Tendo certeza que não era o seu sono que o fazia ouvir mal, Lysandre pegou o casaco de trás da porta e saiu com rapidez em companhia do caseiro. 

— Eu fui checar os animais antes de ir dormir, porque a Julieta tava estranha desde a tarde e quando eu fui lá ver, a bolsa já tinha até estourado — o caseiro contou os fatos de uma vez e de uma maneira quase atropelada.

— Ela não precisa de auxílio? — Lysandre questionou enquanto desciam da casa em direção ao curral, passando primeiro pelo galinheiro envolto em grades.

Tendo vivido a maior parte da vida na fazenda, Lysandre vira inúmeros partos de animais ao longo dos anos. Nos poucos nascimentos de bezerros que presenciara, havia no mínimo uma pessoa auxiliando e puxando o animal aos poucos.

— Não, ela tava indo bem. — Francisco pegou o lampião que havia deixado em cima de um toco de madeira, iluminando o caminho que até então percorram no escuro. — Fiquei até surpreso, ela é uma primípara.

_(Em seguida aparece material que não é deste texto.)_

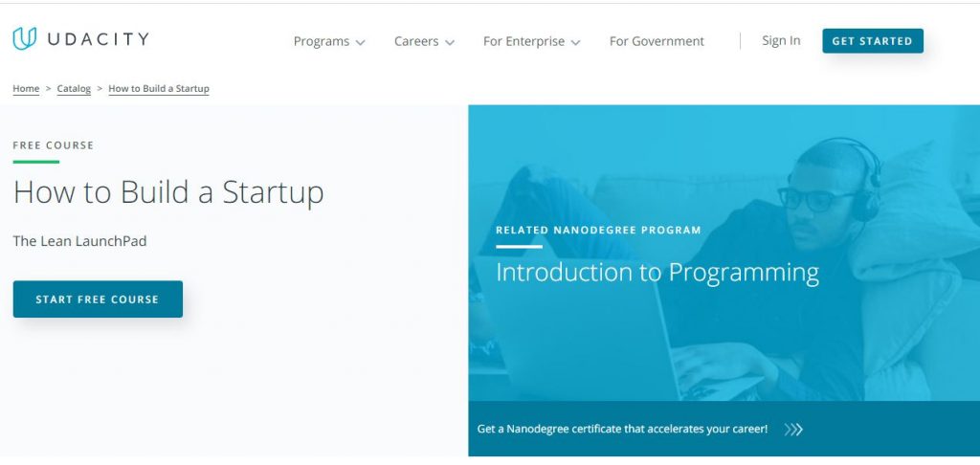The image size is (980, 465).
Task: Expand the For Enterprise chevron arrow
Action: pyautogui.click(x=575, y=42)
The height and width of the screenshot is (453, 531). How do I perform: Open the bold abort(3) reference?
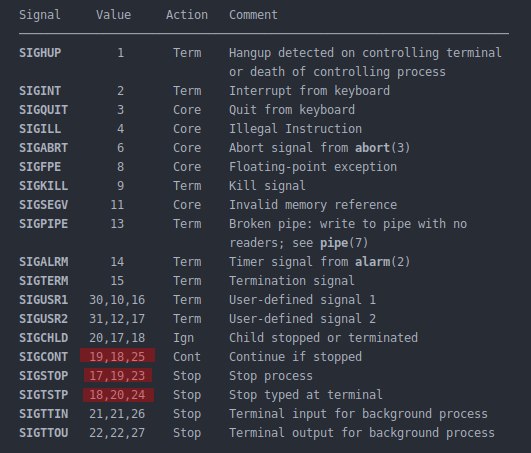point(382,148)
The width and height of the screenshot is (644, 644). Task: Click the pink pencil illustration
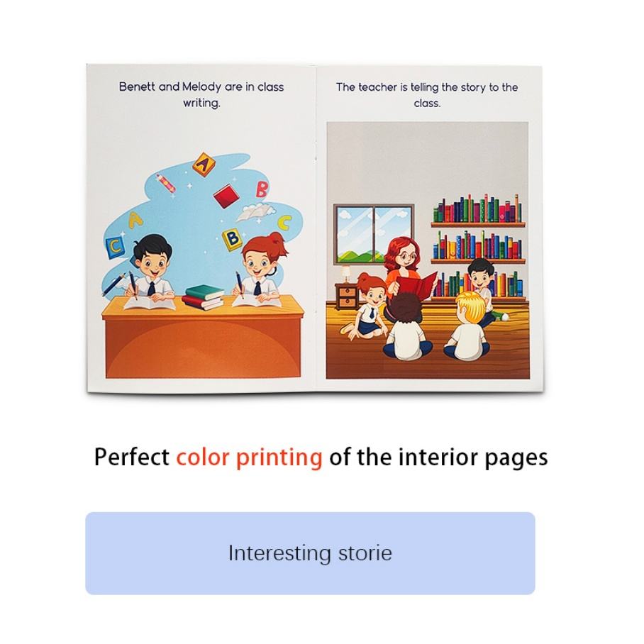pos(166,182)
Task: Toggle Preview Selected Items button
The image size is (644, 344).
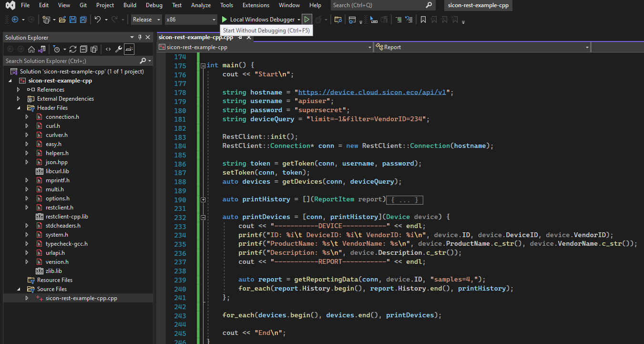Action: 129,49
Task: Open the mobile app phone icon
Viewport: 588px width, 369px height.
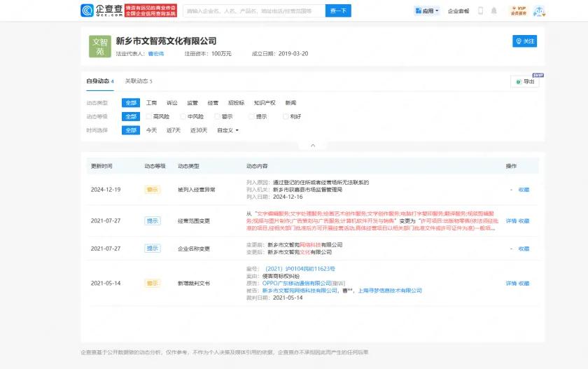Action: [x=480, y=11]
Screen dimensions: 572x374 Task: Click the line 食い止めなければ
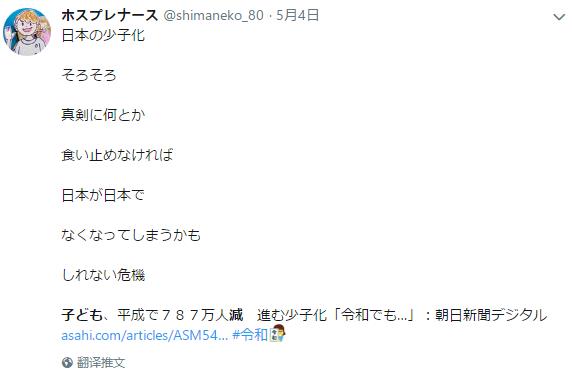(x=117, y=155)
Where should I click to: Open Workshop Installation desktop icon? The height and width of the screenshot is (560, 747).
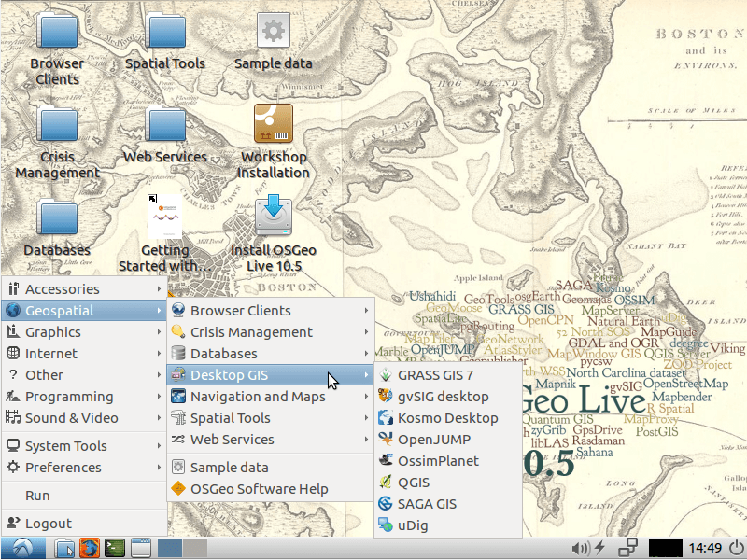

Em uma versão simplificada, era a primeira vez que Julieta dava à luz.

Julieta era uma aquisição recente, tendo sido comprada por Seu George alguns meses antes do senhor falecer, pois a antiga vaca da família havia morrido.

Os dois chegaram até a baía de Julieta a tempo de verem o bezerro já nascido, deitado sobre a palha do chão e ainda sujo.

— Acho que demoramos demais… — Chico comentou, parando a alguns passos da porta da baía, esticando o lampião para clarear a penumbra.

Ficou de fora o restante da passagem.